▶ _Text shown_
━━━━

How can I read newly received invoice files without having to re-read the old ones? (1 Viewer)

amorosik

Active member
Local time
Today, 08:02
Joined
Apr 18, 2020
Messages
664
Rather than access code, it's a matter of how to perform a file copy and read procedure without having to reread the files already read
These are XML invoices; they normally arrive in the directory c:\fatture and remain there forever
When the operator decides to acquire them into the management system, he starts the procedure that does the following:
1- copy all invoices from c:\fatture to c:\gest\fatture
2- from c:\gest\fatture, it reads the first file, calculates its hash, and checks whether this value is already in the archive.
3- if it isn't, it pulls the invoice and stores it in the main database.

━━━━

▶ _Supplied material_
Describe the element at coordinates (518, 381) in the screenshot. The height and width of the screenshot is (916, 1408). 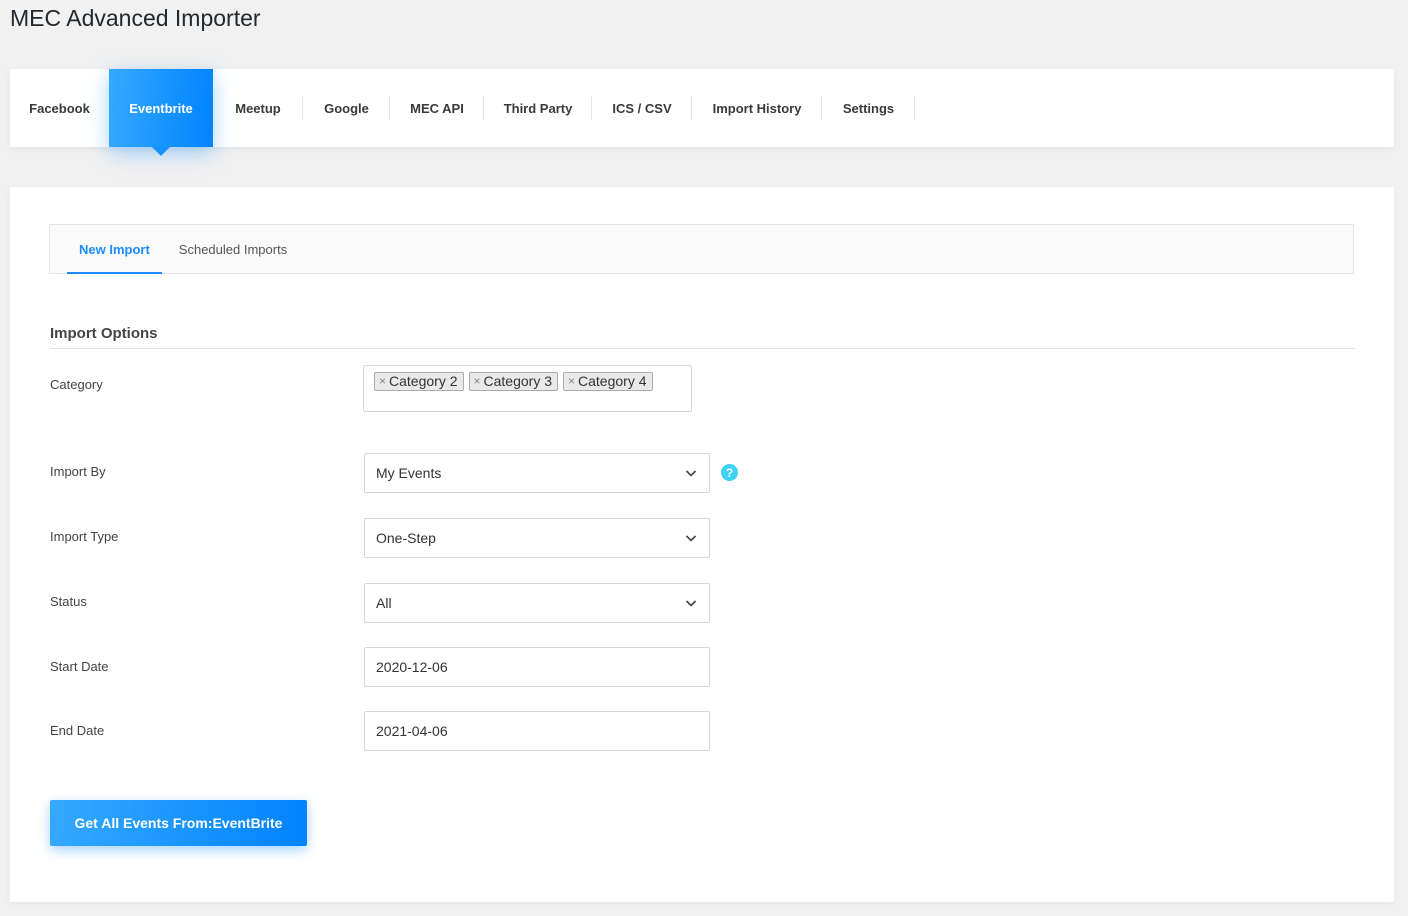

━━━━

▶ _Work to be completed_
Using the forum post about invoice files, answer these:
1. In which directory do the XML invoices normally arrive?
2. What does the procedure calculate for each file it reads from c:\gest\fatture?
3. Where is an invoice stored if that value isn't already in the archive?
The lines aren't needed for this.

▶ _Exercise solution_
1. c:\fatture
2. Its hash
3. In the main database